薬膳カレー(笑)

 先日北鎌倉近辺を歩いていたらやたら「薬膳」をアピールする店が目についたので失笑を禁じえませんでした。バカを騙すには便利な言葉なのでしょう。

 「なんとなく」のイメージで体によさげなものを適当に取り入れ、適当に提供して、適当に受け入れてわかったつもりになるのは日本人によくあることです。日本で薬膳料理と主張しているものは、「体にいい漢方生薬を配合した」というのが大体の共通した売り文句で、そもそこそこからしておかしいわけでが、中には「薬膳カレー」なるものもあるようでそこまでいくともう意味不明ですが、いかにも日本人的発想だとも言えます。

 生薬にはいろんな効果や性質があります。それらを中医学的に見た診断=証にあわせて組み合わせたのが中薬、日本で言う漢方薬です。

 漢方薬の構成として「君臣佐使」というものがあります。君薬はその薬の主となる生薬、臣薬は君薬の効果を高める生薬、佐薬は君薬の副作用を抑えたり、主症状とは違う症状に対応したりする生薬、使薬は君臣佐を調和させ、必要な部分にまで届ける生薬です。

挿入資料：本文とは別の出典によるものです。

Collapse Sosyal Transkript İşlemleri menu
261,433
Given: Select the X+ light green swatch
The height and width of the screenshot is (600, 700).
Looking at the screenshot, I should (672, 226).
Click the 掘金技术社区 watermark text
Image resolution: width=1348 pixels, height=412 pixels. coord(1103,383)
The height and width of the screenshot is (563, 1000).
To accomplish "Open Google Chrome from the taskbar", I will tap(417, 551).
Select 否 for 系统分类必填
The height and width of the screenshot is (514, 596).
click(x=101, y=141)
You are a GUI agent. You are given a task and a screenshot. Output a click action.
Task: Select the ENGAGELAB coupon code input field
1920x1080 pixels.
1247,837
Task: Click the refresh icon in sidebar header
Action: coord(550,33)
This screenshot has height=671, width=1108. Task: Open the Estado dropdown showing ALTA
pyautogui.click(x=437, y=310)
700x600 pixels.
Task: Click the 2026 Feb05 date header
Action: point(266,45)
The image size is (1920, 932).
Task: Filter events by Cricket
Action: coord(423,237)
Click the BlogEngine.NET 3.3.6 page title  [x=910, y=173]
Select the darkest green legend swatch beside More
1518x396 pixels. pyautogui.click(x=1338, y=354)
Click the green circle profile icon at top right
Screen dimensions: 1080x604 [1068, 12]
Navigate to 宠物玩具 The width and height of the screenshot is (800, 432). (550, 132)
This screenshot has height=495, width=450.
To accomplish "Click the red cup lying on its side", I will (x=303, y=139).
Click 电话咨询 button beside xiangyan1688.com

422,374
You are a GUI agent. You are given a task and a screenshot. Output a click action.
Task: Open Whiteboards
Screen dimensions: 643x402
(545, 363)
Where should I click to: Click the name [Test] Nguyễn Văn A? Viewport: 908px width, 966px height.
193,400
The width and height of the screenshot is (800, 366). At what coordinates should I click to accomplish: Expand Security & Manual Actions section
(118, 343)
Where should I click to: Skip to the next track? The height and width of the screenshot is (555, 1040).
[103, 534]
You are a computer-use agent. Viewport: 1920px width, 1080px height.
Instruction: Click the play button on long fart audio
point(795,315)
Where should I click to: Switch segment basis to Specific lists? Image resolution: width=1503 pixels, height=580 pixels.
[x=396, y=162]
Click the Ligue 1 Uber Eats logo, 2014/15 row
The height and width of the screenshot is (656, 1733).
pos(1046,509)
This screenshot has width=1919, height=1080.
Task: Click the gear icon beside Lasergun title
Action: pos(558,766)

 日本の漢方薬の処方は固定的ですが、中薬の場合はさらに個人にあわせて加減が行われます。「証」に合った処方であれば薬として有効ですが、合っていなければ最悪症状を悪化させる方向に働きます。

 つまり端的に言って自分の症状に合った薬以外はすべて毒なんです。

 さて、日本の薬膳料理やら薬膳カレーはそのへんのところちゃんと考えて作られているんでしょうか?素人が「君臣佐使」の組み合わせも知らず、ただ生薬をカレーにぶちこんだところで体にいいものができるとは思えません。

 もしかしたらその配合に合った証の人がたまたまいるかもしれませんが、しかし大部分の人には合っているはずがありません。つまり大部分の人には毒なわけです。万人に合った処方なんてありえませんから、体にいいはずありません。

 ただ、それでも大きな問題が起きないのは、薬膳料理のたぐいに適当に混ぜられている生薬の組み合わせを一回食べた程度では、体に対して影響を及ぼすことはほとんどないからです。逆に言うと、仮にその組み合わせが体に合っていたとしても、それが何らかの効果を顕すこともありません。だから薬膳料理など健康に対して何ら寄与することがないバカバカしいものです。

 だいたい、何らかの薬効を期待してそんなもを食うなら最初から素直に漢方薬を飲んでおけばいいだけの話で、結局のところ薬膳料理などという謳い文句に引かれる人間は、本気で体にいいものを求めているわけではなく「体にいいものを食べたつもり」になりたいだけなのです。